Astrocytic IP(3)Rs: Beyond IP(3)R2

Astrocytes are sensitive to ongoing neuronal/network activities and, accordingly, regulate neuronal functions (synaptic transmission, synaptic plasticity, behavior, etc.) by the context-dependent release of several gliotransmitters (e.g., glutamate, glycine, D-serine, ATP). To sense diverse input, astrocytes express a plethora of G-protein coupled receptors, which couple, via G(i/o) and G(q), to the intracellular Ca(2+) release channel IP(3)-receptor (IP(3)R). Indeed, manipulating astrocytic IP(3)R-Ca(2+) signaling is highly consequential at the network and behavioral level: Depleting IP(3)R subtype 2 (IP(3)R2) results in reduced GPCR-Ca(2+) signaling and impaired synaptic plasticity; enhancing IP(3)R-Ca(2+) signaling affects cognitive functions such as learning and memory, sleep, and mood.

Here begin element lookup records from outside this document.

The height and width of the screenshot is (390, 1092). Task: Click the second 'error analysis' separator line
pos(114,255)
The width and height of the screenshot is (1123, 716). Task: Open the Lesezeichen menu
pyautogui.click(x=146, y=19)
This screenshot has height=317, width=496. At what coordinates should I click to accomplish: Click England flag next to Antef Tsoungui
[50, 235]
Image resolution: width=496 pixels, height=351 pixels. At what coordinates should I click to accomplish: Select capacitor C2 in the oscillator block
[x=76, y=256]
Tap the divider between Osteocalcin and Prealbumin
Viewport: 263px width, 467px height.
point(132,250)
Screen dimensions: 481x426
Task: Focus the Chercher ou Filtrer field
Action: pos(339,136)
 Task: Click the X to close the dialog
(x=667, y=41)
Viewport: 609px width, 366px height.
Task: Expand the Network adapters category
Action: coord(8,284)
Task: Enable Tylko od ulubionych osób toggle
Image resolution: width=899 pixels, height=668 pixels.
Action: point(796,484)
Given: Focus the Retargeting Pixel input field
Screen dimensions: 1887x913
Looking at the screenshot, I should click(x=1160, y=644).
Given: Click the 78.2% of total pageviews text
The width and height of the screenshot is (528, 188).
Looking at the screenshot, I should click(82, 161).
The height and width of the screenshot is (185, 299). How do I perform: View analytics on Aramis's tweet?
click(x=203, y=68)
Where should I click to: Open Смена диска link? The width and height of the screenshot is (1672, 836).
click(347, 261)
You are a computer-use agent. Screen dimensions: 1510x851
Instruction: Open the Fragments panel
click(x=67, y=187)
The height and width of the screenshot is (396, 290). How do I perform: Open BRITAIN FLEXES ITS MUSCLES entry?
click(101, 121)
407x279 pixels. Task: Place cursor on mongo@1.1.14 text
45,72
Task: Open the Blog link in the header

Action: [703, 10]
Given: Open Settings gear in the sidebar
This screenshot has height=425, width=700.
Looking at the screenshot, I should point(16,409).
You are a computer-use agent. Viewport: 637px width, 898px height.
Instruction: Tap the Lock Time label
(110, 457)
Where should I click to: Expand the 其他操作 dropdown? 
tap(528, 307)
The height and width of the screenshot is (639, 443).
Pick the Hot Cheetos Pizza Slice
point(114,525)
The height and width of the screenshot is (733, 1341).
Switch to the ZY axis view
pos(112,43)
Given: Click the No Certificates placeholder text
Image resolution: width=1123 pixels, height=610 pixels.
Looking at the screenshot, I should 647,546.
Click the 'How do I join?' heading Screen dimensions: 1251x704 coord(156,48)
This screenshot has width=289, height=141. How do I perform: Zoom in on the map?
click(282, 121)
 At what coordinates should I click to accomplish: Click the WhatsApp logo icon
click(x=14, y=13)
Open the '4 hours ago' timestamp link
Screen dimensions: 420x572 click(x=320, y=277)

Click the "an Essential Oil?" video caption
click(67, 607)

However, as a result of discrepancies in the literature, the role of GPCR-IP(3)R-Ca(2+) signaling, especially under physiological conditions, remains inconclusive. One primary reason for this could be that IP(3)R2 has been used to represent all astrocytic IP(3)Rs, including IP(3)R1 and IP(3)R3. Indeed, IP(3)R1 and IP(3)R3 are unique Ca(2+) channels in their own right; they have unique biophysical properties, often display distinct distribution, and are differentially regulated. As a result, they mediate different physiological roles to IP(3)R2. Thus, these additional channels promise to enrich the diversity of spatiotemporal Ca(2+) dynamics and provide unique opportunities for integrating neuronal input and modulating astrocyte–neuron communication. The current review weighs evidence supporting the existence of multiple astrocytic-IP(3)R isoforms, summarizes distinct sub-type specific properties that shape spatiotemporal Ca(2+) dynamics. We also discuss existing experimental tools and future refinements to better recapitulate the endogenous activities of each IP(3)R isoform.